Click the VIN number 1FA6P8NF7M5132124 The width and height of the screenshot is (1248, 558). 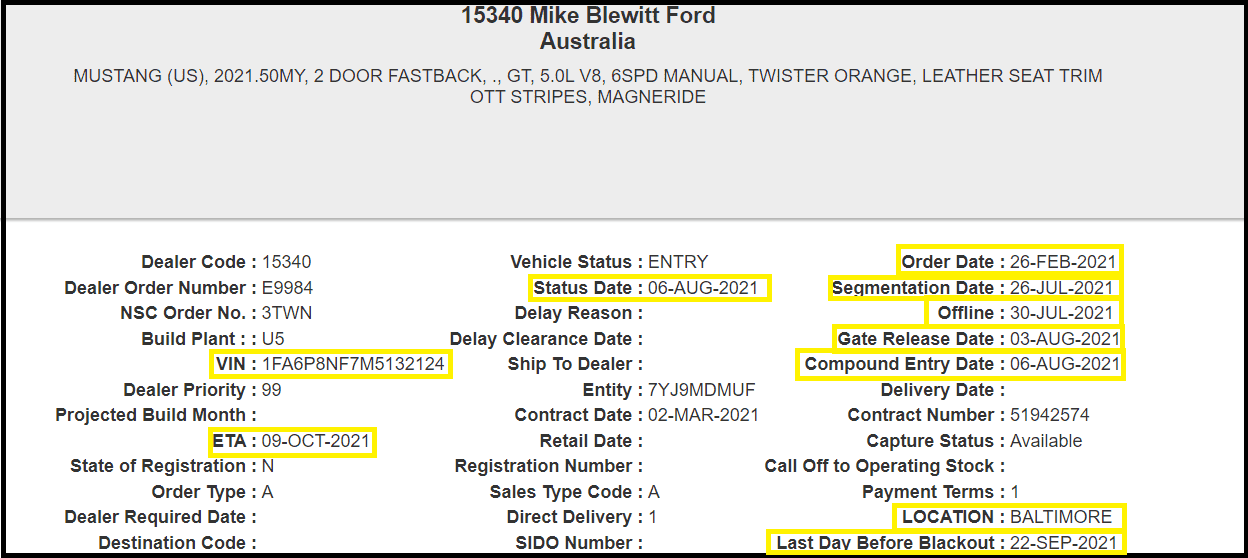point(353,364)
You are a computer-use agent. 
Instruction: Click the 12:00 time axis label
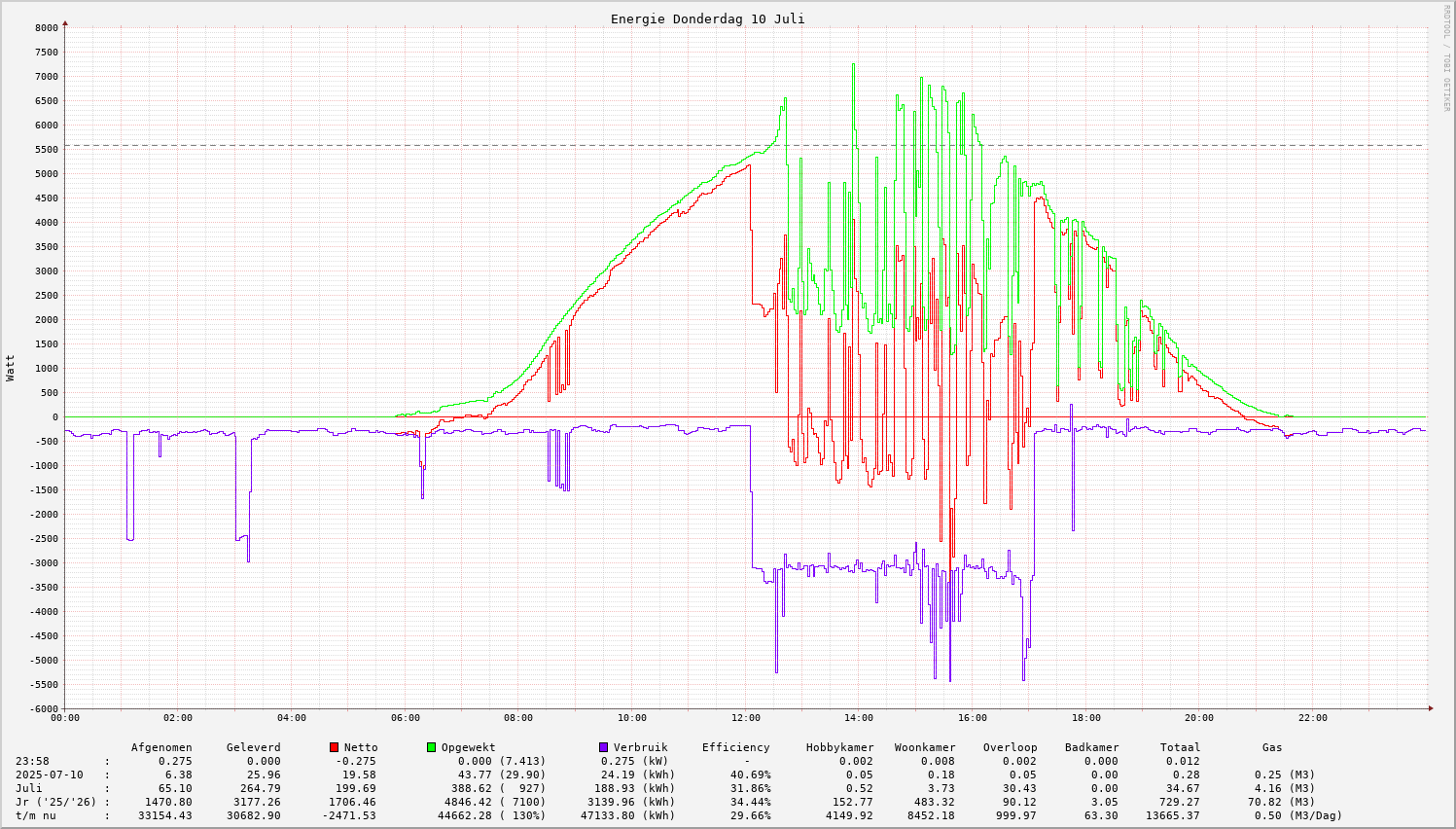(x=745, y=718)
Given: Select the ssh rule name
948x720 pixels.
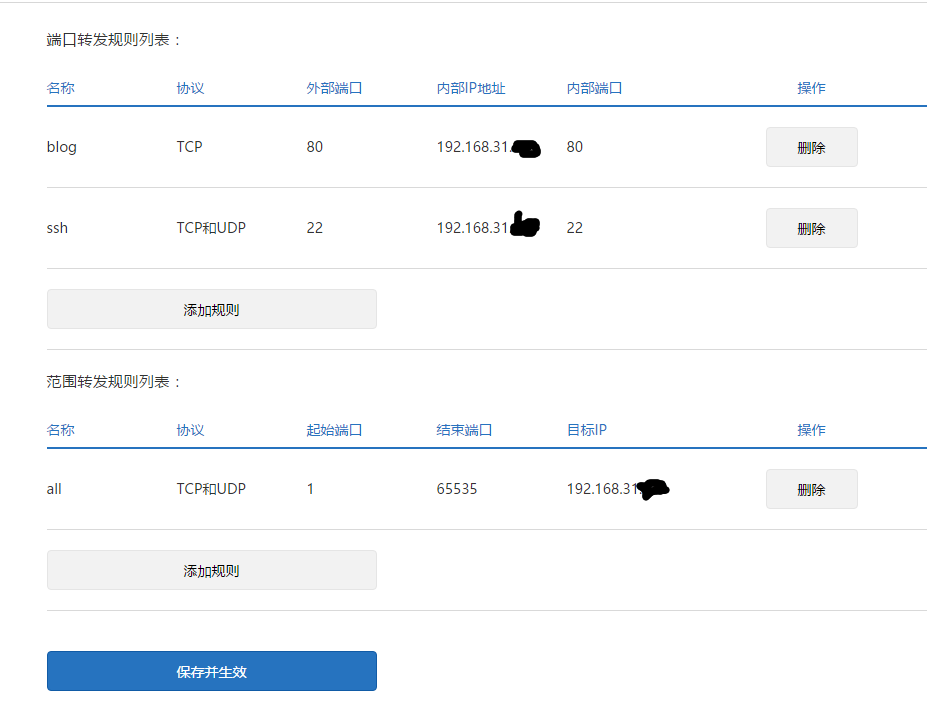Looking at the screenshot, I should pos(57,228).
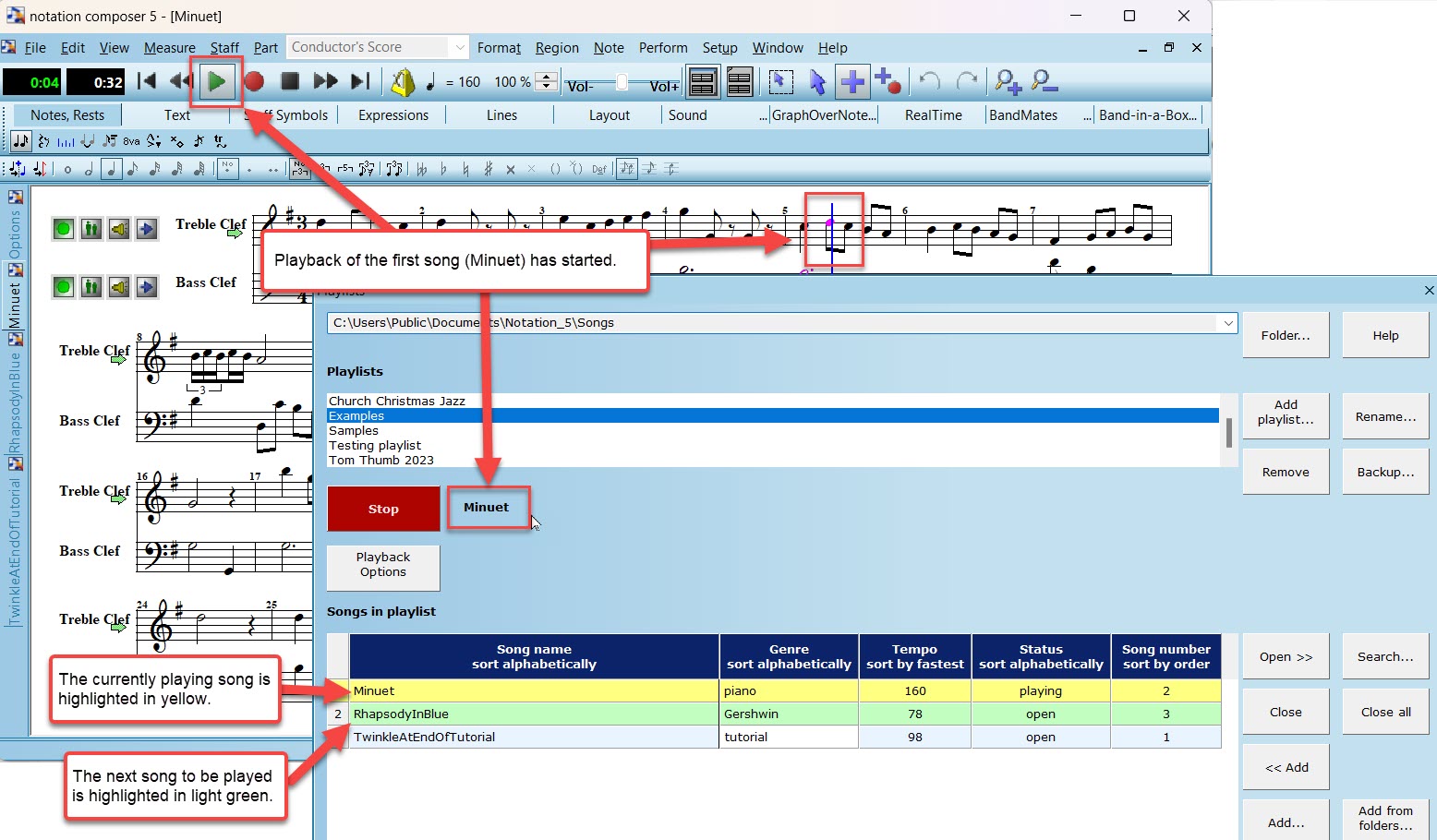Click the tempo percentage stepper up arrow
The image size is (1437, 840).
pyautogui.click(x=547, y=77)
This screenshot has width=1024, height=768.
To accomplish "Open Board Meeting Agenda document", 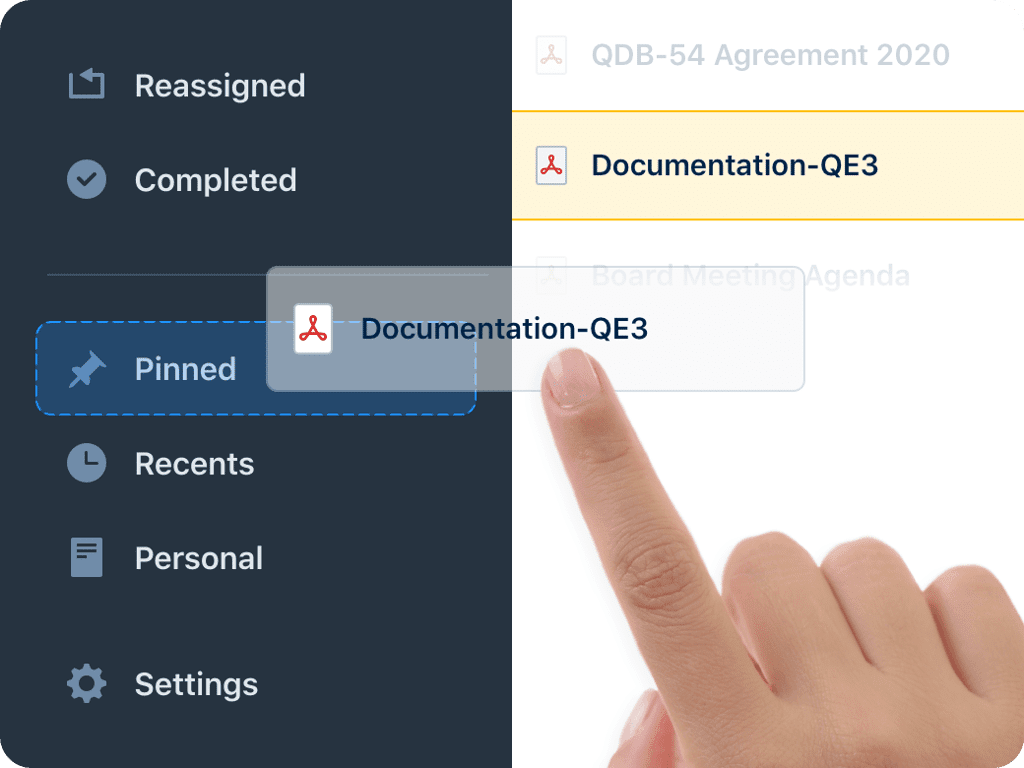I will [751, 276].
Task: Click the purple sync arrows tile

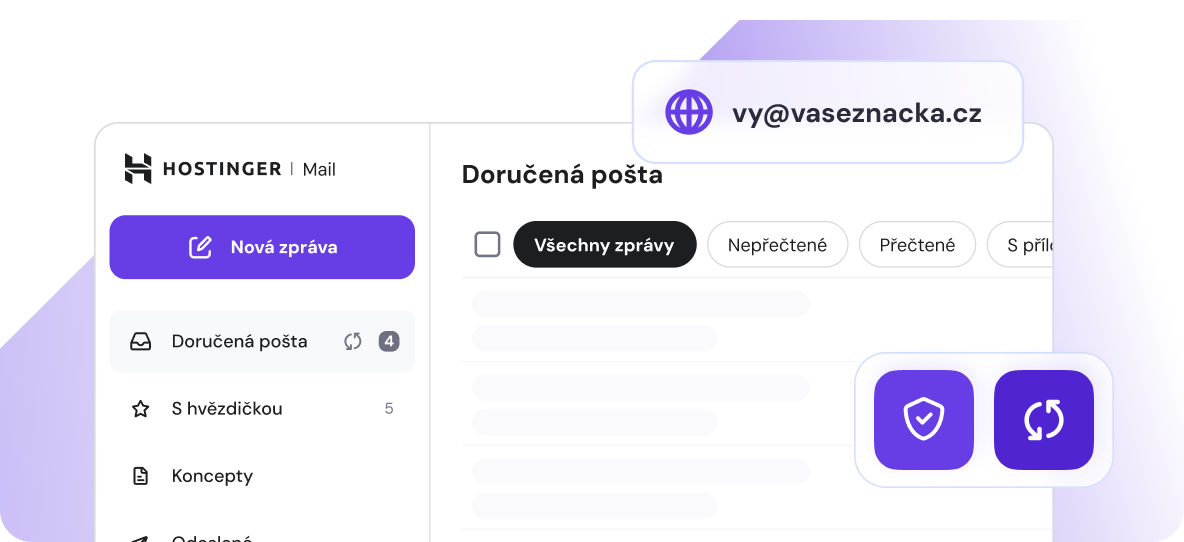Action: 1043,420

• EXERCISE DESCRIPTION: Each line above that falls between the line with "You are a computer-use agent." and the line with "Given: Select the ssh rule name" should be printed exactly, together with those two lines, but the pictures should not.

• RESULT OF THE EXERCISE:
You are a computer-use agent. 
Instruction: Click the 12:00 time axis label
(x=745, y=718)
Given: Select the ssh rule name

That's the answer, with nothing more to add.